In this least active of all political seasons, the year after a presidential election, political junkies are ordinarily presented with thin gruel – zero national races, a couple of gubernatorial contests, and the battle for mayor of the nation’s largest city. But this year, two of those races may well stir the hearts of forlorn conservatives and stand as harbingers of a rightward shift across the land.
The results of Tuesday’s Democratic Party primary in New York City – still incomplete – likely put at least faint smiles back on the faces of the millions alarmed by the rising woke culture. And it just as likely sent shock waves through the ranks of social justice warriors everywhere. In a field of candidates replete with the expected left-wing posturing in a city where 90% of the voters are Democrats, the candidate who has built a large – and likely insurmountable – lead is the only one rejecting open hostility to law enforcement, focusing not on defunding or weakening the police, but the opposite – public safety.


Eric Adams
Eric Adams, former police captain and one of five blacks in the field, is running almost ten points ahead of runner-up Maya Wiley, a former counsel to Mayor Bill de Blasio, in what is called ranked-choice voting: a system in which each voter can select up to five candidates in order of preference. Though the complicated task of tallying the final votes will take time, Adams appears headed for Gracie Mansion, the famed home of New York’s mayors.
Almost every poll conducted in recent months reveals that reducing crime is the most important issue among not just New Yorkers in general, but also among the city’s Democrats. This, after the Democratic Party stood silent in the wake of urban violence metastasizing across the nation one summer ago. And they might have thought their voters agreed, given that Joe Biden is now president and the Democrats control Congress.

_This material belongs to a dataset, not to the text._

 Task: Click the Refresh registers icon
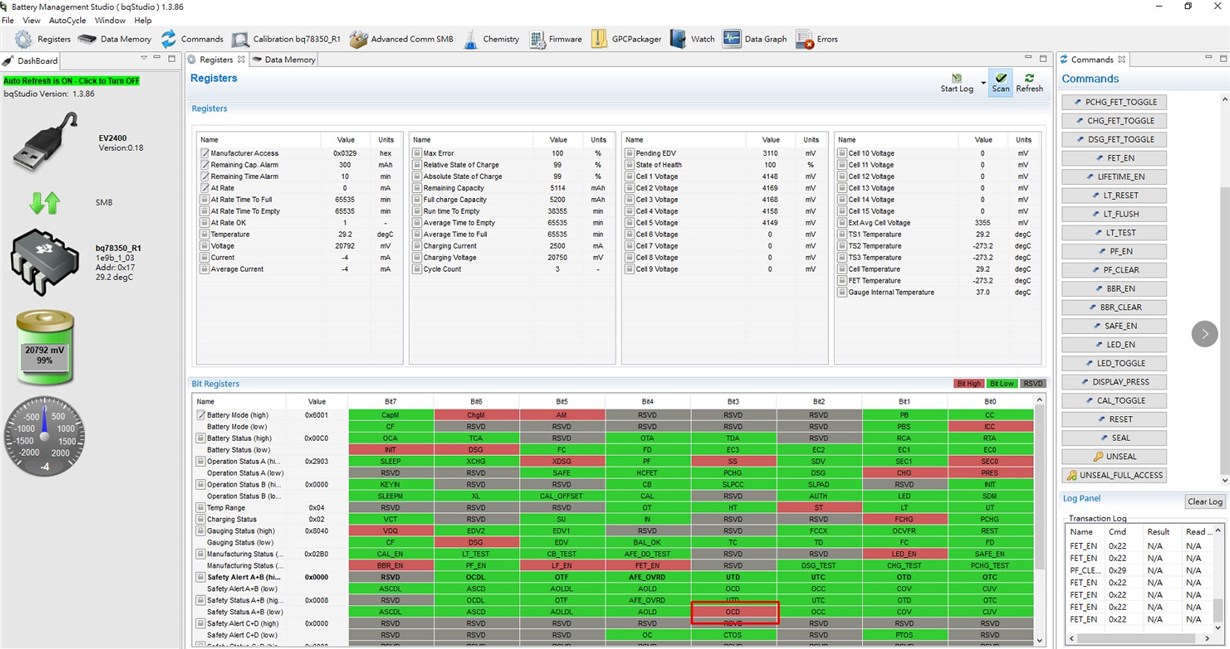coord(1029,83)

But now those same voters are increasingly alarmed as crime rates soar. And further evidence of such concern can be found in the one-sided victory of Republican mayoral nominee Curtis Sliwa, founder of the Guardian Angels, an organization originally established to combat widespread violence and crime on the New York City Subway system. Sliwa is as different a candidate for mayor as Donald Trump was for president – and a far cry from traditional GOP politicians who have served as mayor: most recently, Michael Bloomberg and Rudy Giuliani. So, incredibly, New Yorkers overcome with the crime wave following the killing of George Floyd have likely chosen not one, but two law and order candidates for November’s general election.
The warning signs for the left are starting to appear, including a pair of headlines from a prominent Washington newspaper: “Virginia Democrats show a surprising weakness as the general election campaign kicks off” and, in referring to GOP inclusion of a black female evangelical former Marine and a Hispanic member of Virginia’s House of Delegates on their ticket, “The Virginia GOP’s diverse ticket may present a problem for Democrats.” McAuliffe is running ahead, but only within the margin of error, as the state that rejected Trump twice – and Republicans repeatedly over the last decade – now stands ready for its next frontier.
So as the eyes of the political class turn to the Empire State and Old Dominion, hope is alive for beleaguered conservatives brought low in 2020. After all, if New York can vote to return law and order, as the song goes, it can happen anywhere.